(Material to process Opens)

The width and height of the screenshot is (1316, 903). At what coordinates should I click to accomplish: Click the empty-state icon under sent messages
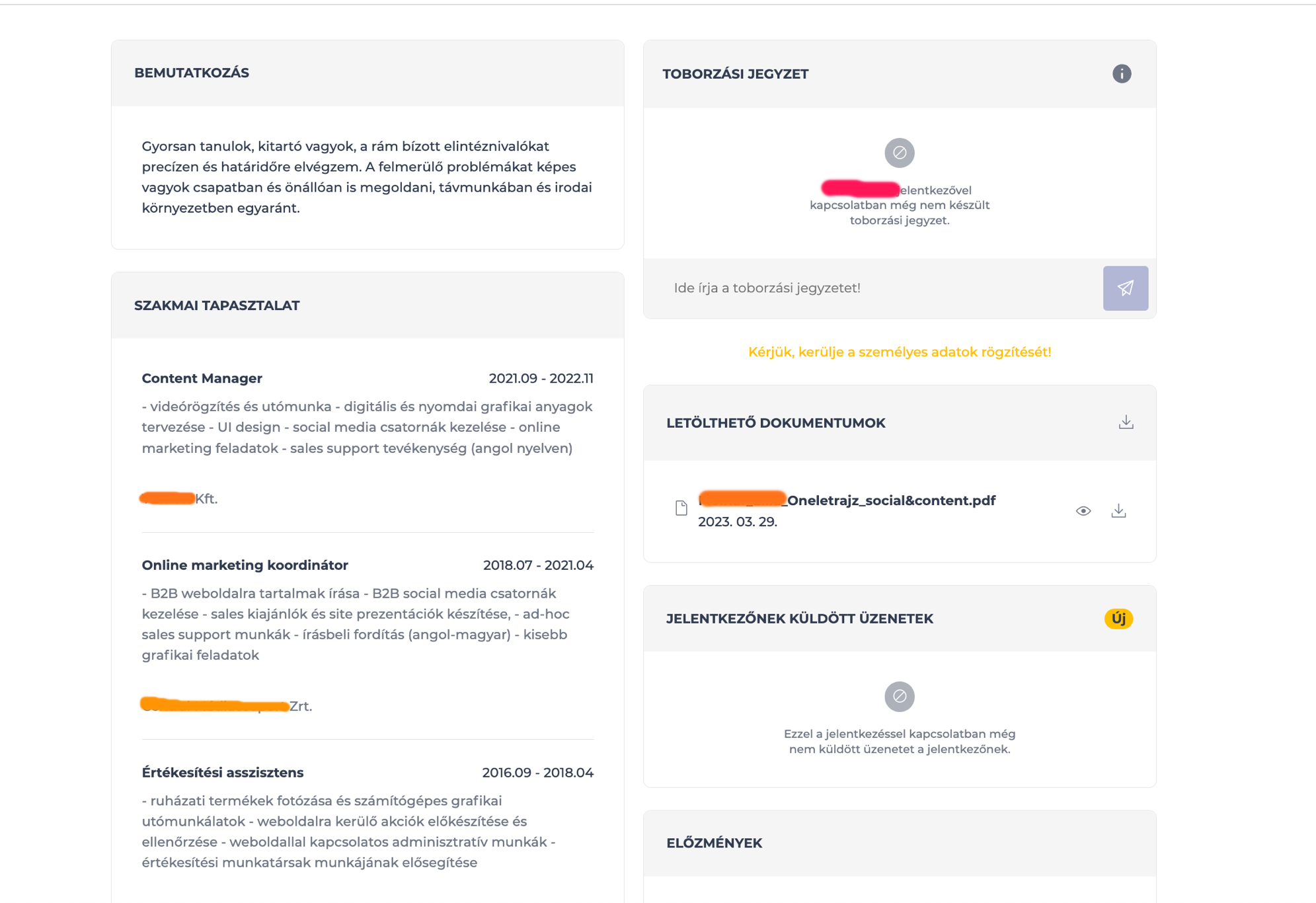[x=899, y=696]
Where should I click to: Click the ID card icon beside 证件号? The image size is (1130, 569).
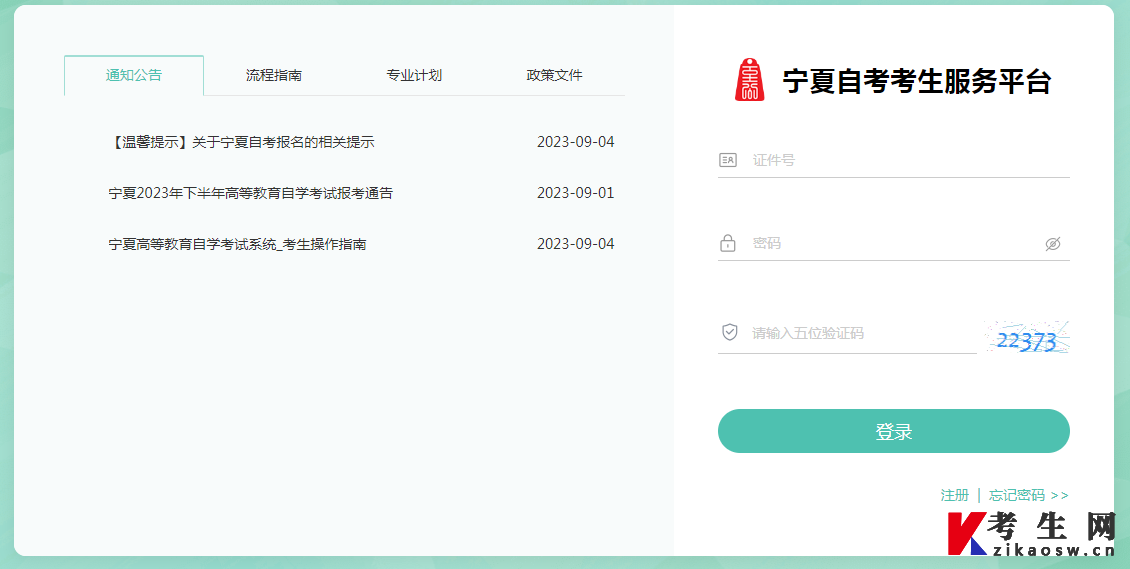[728, 160]
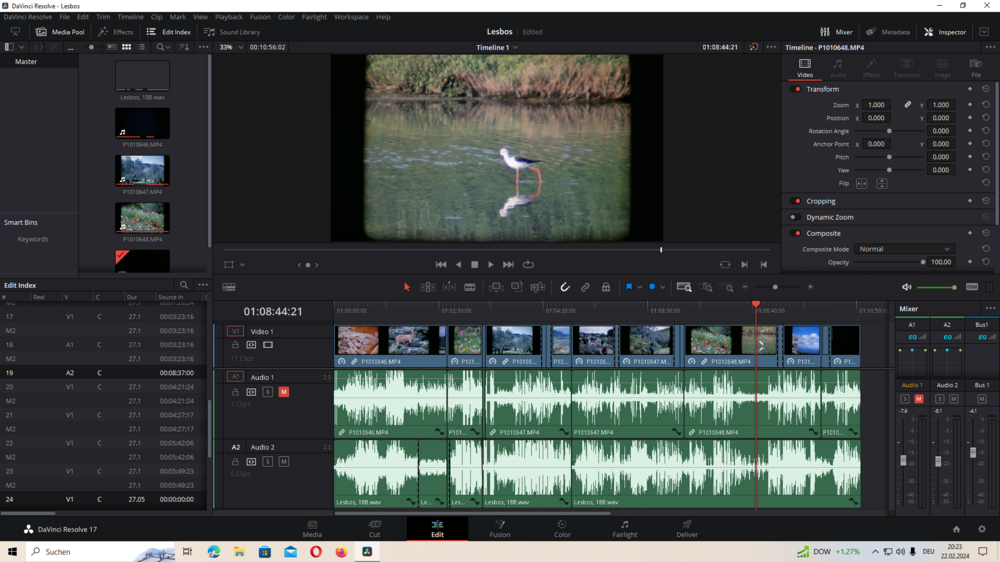This screenshot has width=1000, height=562.
Task: Open the Composite Mode dropdown
Action: coord(904,249)
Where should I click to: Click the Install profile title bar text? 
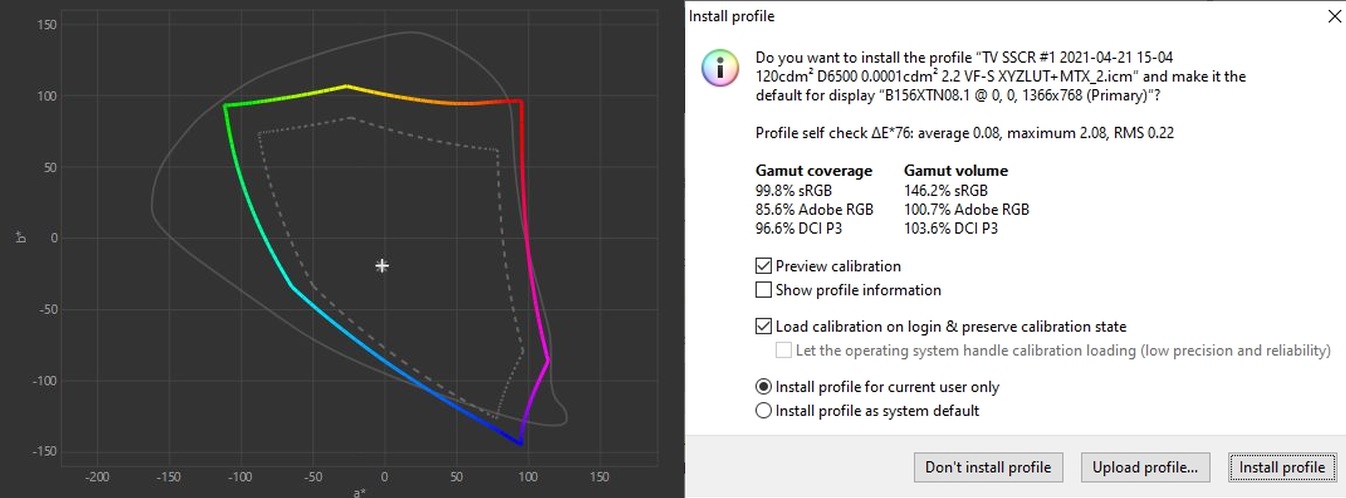pyautogui.click(x=731, y=16)
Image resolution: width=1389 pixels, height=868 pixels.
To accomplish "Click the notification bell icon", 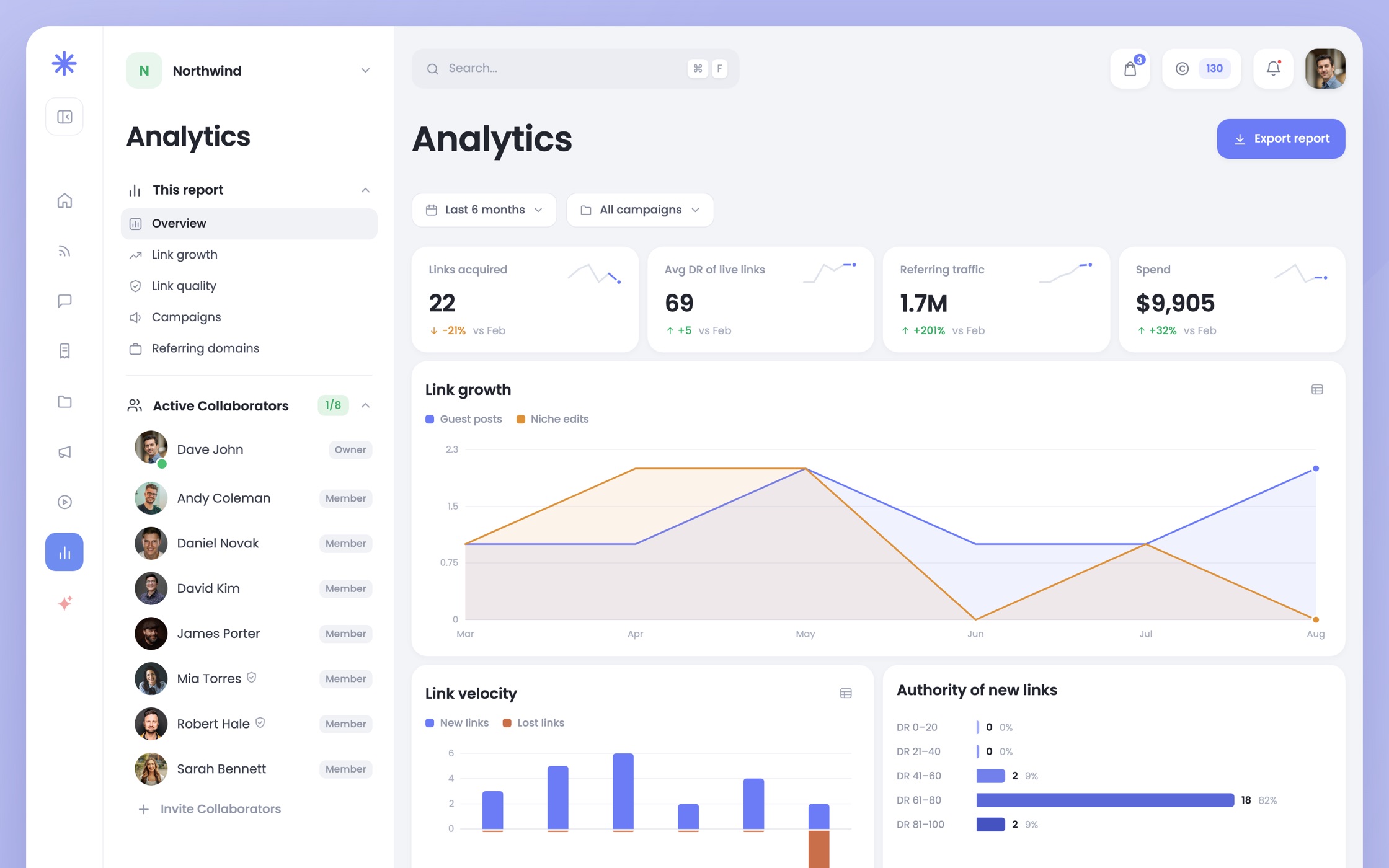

(Material to process Closes)

Exercise description >>
The expected answer is the full listing above, transcribed exactly and without pictures.

Reply to the exercise >>
The width and height of the screenshot is (1316, 903). At what coordinates should I click to accomplish: Click the empty-state icon under sent messages
[x=899, y=696]
Where should I click to: Click the ID card icon beside 证件号? The image size is (1130, 569).
[728, 160]
This screenshot has width=1000, height=562.
Task: Open the Composite Mode dropdown
Action: coord(904,249)
Where should I click to: Click the Install profile title bar text? 
pyautogui.click(x=731, y=16)
Image resolution: width=1389 pixels, height=868 pixels.
To accomplish "Click the notification bell icon", 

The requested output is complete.